2. A gas-treating apparatus according to claim 1 wherein said rim
member substantially blocks a peripheral area of a size of about 35
to 85 percent of the lateral cross-sectional area of said
casing.
3. A gas-treating apparatus according to claim 2 wherein said
baffle means further includes a central baffle member which
effectively blocks between about 15 to 50 percent of said
cross-sectional area of said casing and said rim member effectively
blocks between about 35 to 75 percent of said casing area forming
an elongated slot opening between the rim member and central member
of said baffle.
4. A gas-treating apparatus according to claim 3 wherein said slot
opening is located in the inner 67 percent of the outer peripheral
75 percent of said casing area.
5. A gas-treating apparatus according to claim 3 wherein said
casing is a cylindrical casing and said elongated slot opening is a
substantially continuous annular slot formed between a rim member
and a concentrically disposed hub member of said baffle.
6. A gas-treating apparatus according to claim 5 wherein the center
diameter of said annular slot is between about 0.5 and 0.8 of the
inside diameter of said cylindrical casing.
7. A gas-treating apparatus according to claim 6 wherein said
center diameter is between 0.65 and 0.75 of said inside diameter of
said casing.
8. A gas-treating apparatus according to claim 1 wherein said
baffle means defines a lineal slot having an area of between about
15 to 50 percent of the lateral cross-sectional area of said
casing.
9. A gas-treating apparatus according to claim 8 wherein the
effective area of said slot is between about 20 to 35 percent of
the lateral cross-sectional area of said casing.
10. A gas-treating apparatus according to claim 1 having a means
for injecting a plurality of said gas stream curtains, and said
baffle has an equivalent number of said slot openings each of which
is aligned with a corresponding gas stream curtain.
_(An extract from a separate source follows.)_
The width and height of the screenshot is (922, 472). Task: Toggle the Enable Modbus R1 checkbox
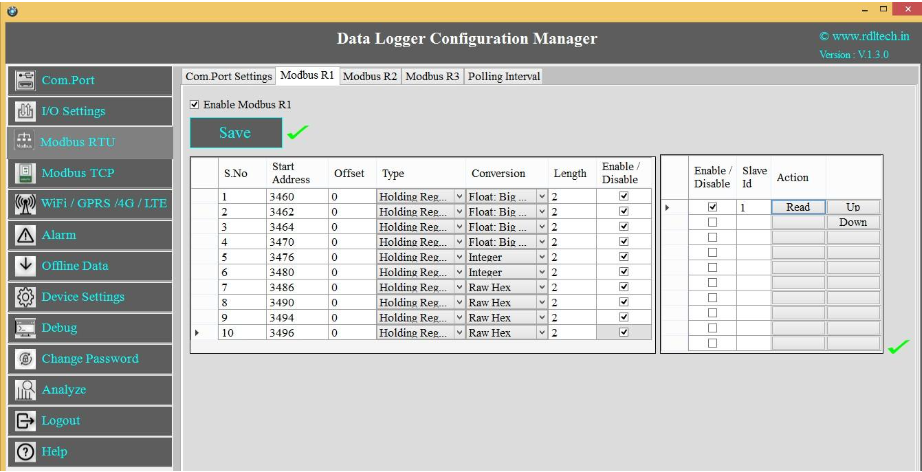click(195, 104)
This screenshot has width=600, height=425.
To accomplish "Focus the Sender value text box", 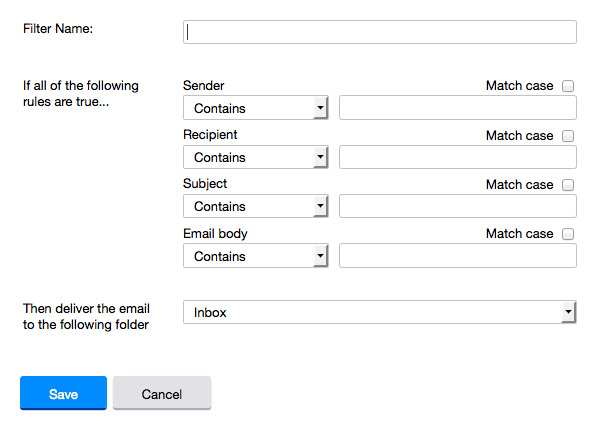I will tap(458, 108).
11. A gas-treating apparatus for homogeneously mixing in a short
span of time and space two gas streams in volumetric proportions of
above 8:1, said apparatus comprising: a casing, means for
conducting a first gas stream through said casing, means for
injecting at least one gas stream curtain into the interior of said
first gas stream, said gas stream curtain having a lineal lateral
cross section, and a mixing baffle means having at least one lineal
slot opening which is symmetric with said cross section, said
baffle means has a rim member and a hub member, said rim member has
a substantially uniform width which extends laterally inward from
the inner surface of said casing and substantially blocks a
peripheral area of a size about 35 to 75 percent of the
cross-sectional of said casing, said hub member is centrally
located with respect to said rim member and blocks an area of a
size of about 10 to 50 percent of the cross-sectional area of said
casing.
12. A gas-treating apparatus according to claim 11 wherein said
casing is cylindrical and said elongated slot opening is a
substantially continuous annular opening located in the inner 67
percent of the outer annular 75 percent of the cross-sectional area
of said casing.
13. A fume incinerator comprising: a casing, means for conducting a
stream of fumes through said casing, a burner located interiorly of
said casing and said fume stream for producing at least one curtain
of hot gases having lineal lateral cross section, said burner
including a fuel injector and a flame stabilizer bar confronting
said injector, mixing baffle means in said casing downstream from
said burner, said baffle means having at least one opening which is
symmetric with the outside surface of said curtain, and a fume
combustion chamber downstream from said baffle means.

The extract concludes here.